## Task description:
Starting with the line in which "At what coordinates should I click to accomplish: Open" appears, give back every line exactly as written until the listing ends, excluding pictures.

## Input records:
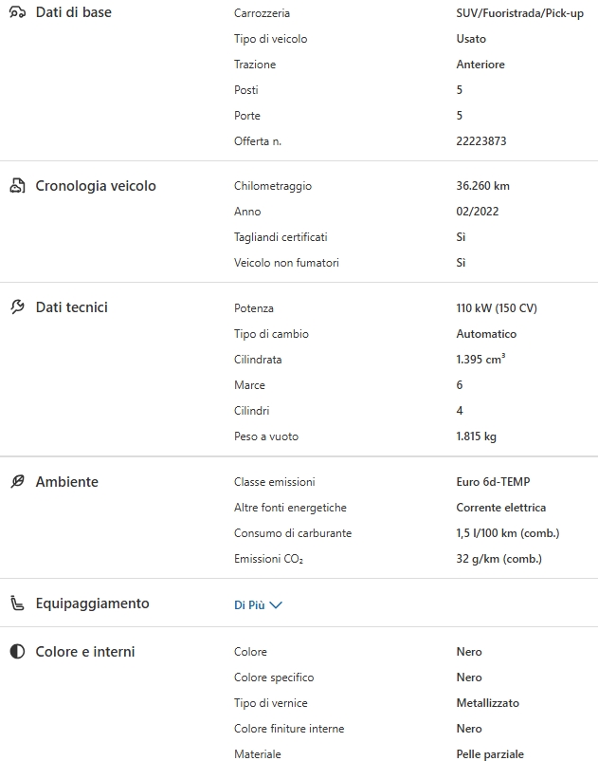Viewport: 598px width, 761px height.
Task: Click the half-circle icon beside Colore e interni
Action: point(17,652)
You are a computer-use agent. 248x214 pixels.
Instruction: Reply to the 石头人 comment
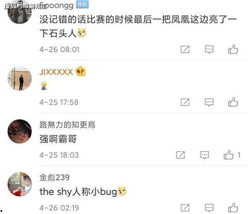[x=209, y=49]
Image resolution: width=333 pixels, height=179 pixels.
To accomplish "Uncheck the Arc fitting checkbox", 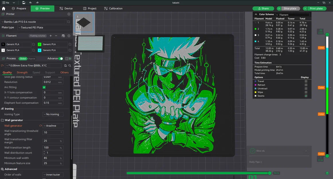I will point(44,87).
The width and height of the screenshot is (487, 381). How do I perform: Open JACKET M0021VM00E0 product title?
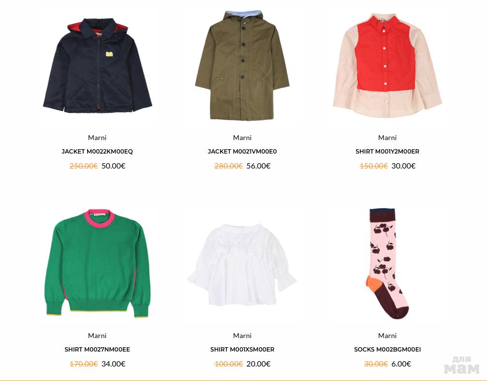tap(242, 152)
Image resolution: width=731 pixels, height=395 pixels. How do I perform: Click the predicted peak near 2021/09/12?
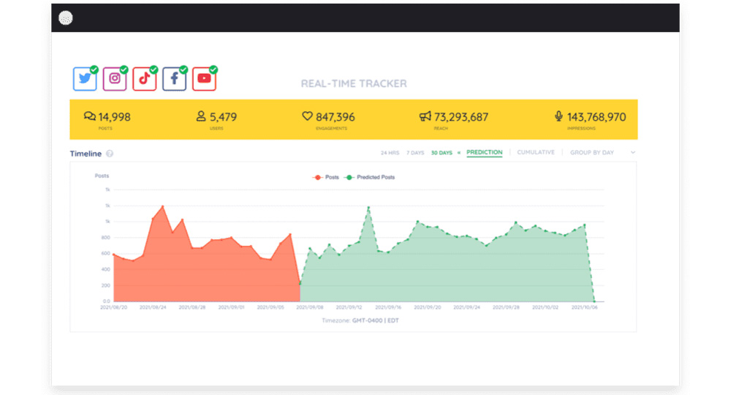click(x=368, y=207)
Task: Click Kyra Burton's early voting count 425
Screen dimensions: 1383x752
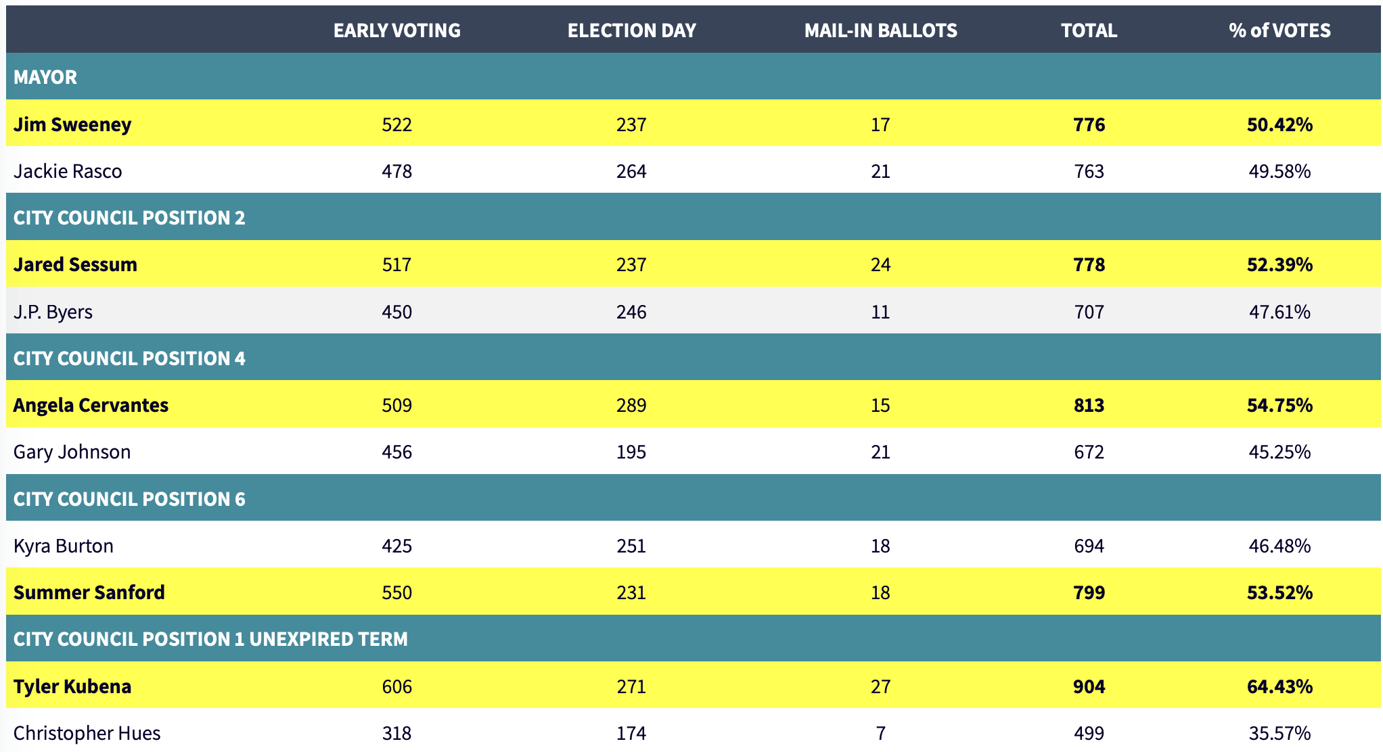Action: pos(396,546)
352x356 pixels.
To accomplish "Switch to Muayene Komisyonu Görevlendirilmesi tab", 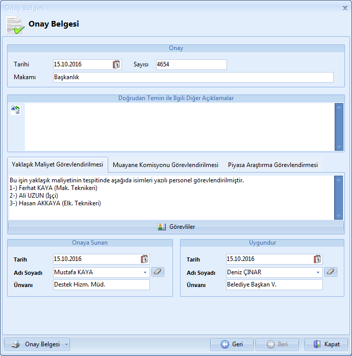I will 165,165.
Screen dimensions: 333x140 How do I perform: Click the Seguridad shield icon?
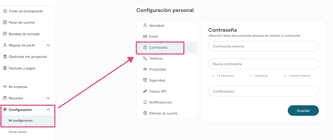click(x=145, y=80)
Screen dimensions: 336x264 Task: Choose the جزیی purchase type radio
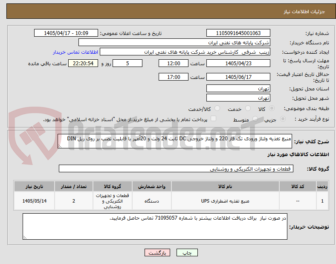click(x=283, y=119)
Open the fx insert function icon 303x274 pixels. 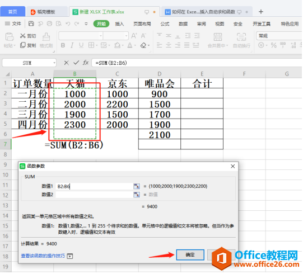click(86, 63)
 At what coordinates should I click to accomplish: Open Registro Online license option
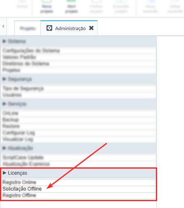[19, 182]
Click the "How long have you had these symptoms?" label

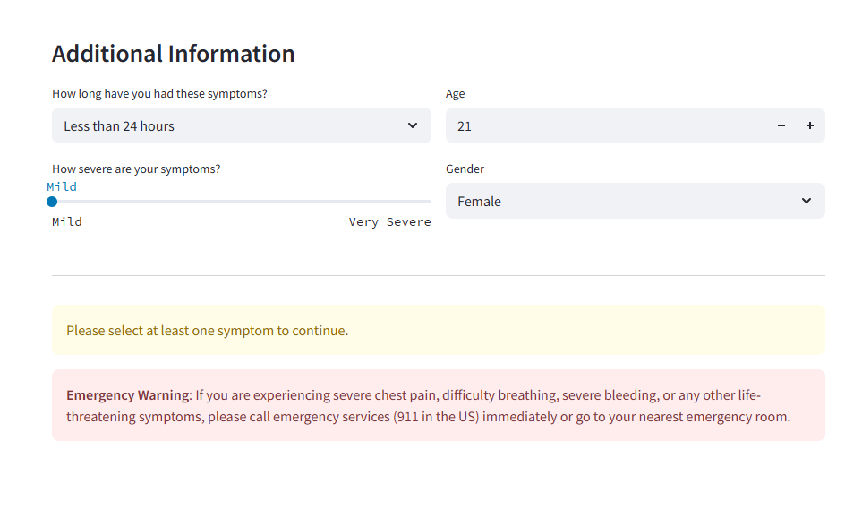pos(159,94)
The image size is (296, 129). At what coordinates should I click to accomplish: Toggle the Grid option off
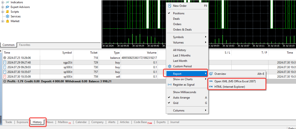coord(175,103)
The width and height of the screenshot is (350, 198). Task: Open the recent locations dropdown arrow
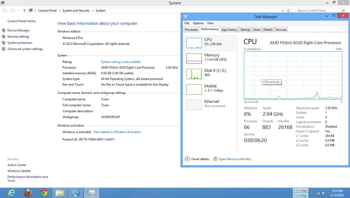pyautogui.click(x=19, y=11)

## Response for this exercise:
 At what coordinates should I click to accomplish: Open Registro Online license option
[19, 182]
Click the "How long have you had these symptoms?" label

pos(159,94)
The image size is (296, 129). At what coordinates should I click to accomplish: Toggle the Grid option off
coord(175,103)
The width and height of the screenshot is (350, 198). Task: Open the recent locations dropdown arrow
pyautogui.click(x=19, y=11)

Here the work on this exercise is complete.